In the Haitian Pavilion yesterday afternoon there was music, merriment, and good cheer.  The Haitian fete took the form of an informal reception at which Commissioner and Mrs. Douglass, Commissioner Gustav Stromberg, and other attaches were the receiving party.  Six hundred invitations were issued for the event and fully that number of persons passed through the various rooms of the beautiful Haitian Pavilion.  The guests were highly entertained by what they saw and learned in the pavilion, from every part of which fluttered the national colors, blue and red.
 

"Haiti was the Host."  The Daily Inter Ocean (Chicago, Illinois).  August 17, 1893.  Page 7.

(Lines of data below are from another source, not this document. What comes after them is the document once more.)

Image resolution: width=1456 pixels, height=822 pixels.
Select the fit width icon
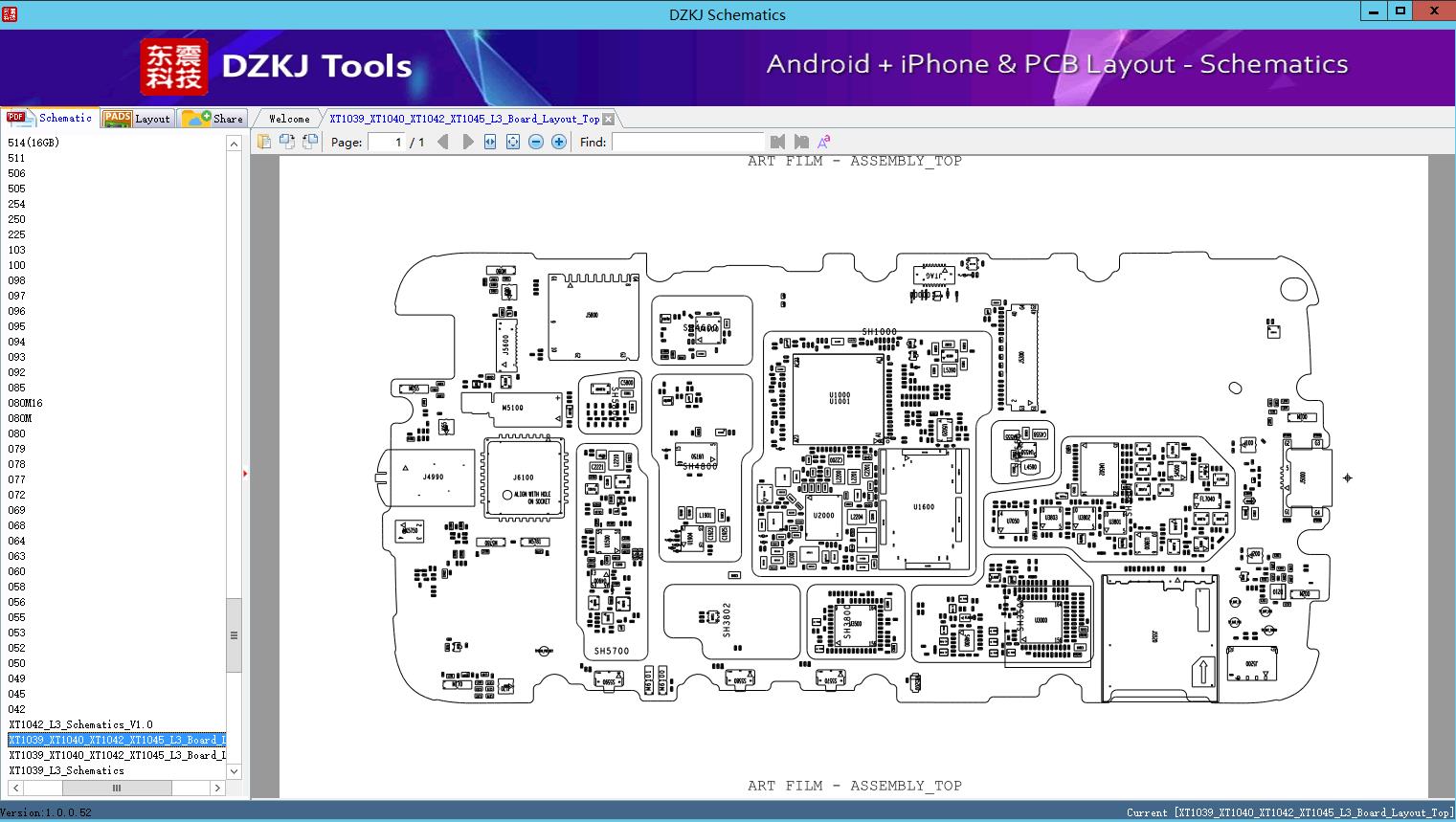tap(490, 142)
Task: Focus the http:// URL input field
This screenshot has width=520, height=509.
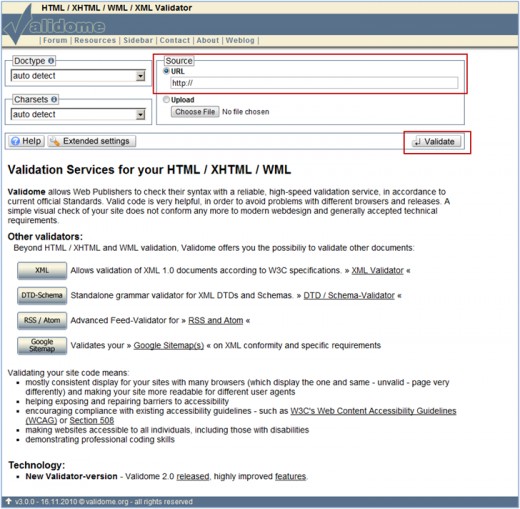Action: pos(314,83)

Paul was in Chicago during a time when millions of people from all over the world visited the city, and this provided him with a great deal of public exposure.

A new element has entered into the realm of American letters.  In literature as well as music the presence of the Negro is assuming a distinct phase of development.  In Chicago at this time there are three Negro poets of positive power -- Alberry A. Whitman, William H. A. Moore and Paul Dunbar.  Dunbar is in all particulars the most interesting.  He offers much promise at this time.  His strength as a poet has shown to best advantage in dialect verse, but he has also written in purest English some poems of rare beauty.  Mr. Dunbar has, undoubtedly, a great future and it is not expecting too much to look for some work from his pen which will arrest the attention of all the people of the land.  His poem read by himself on "Colored American Day" at the Fairgrounds has made him well known to the people of Chicago.
 

"Tribute to Negro Poets."  The Freeman (Indianapolis, Indiana).  November 11, 1893.  Page 2.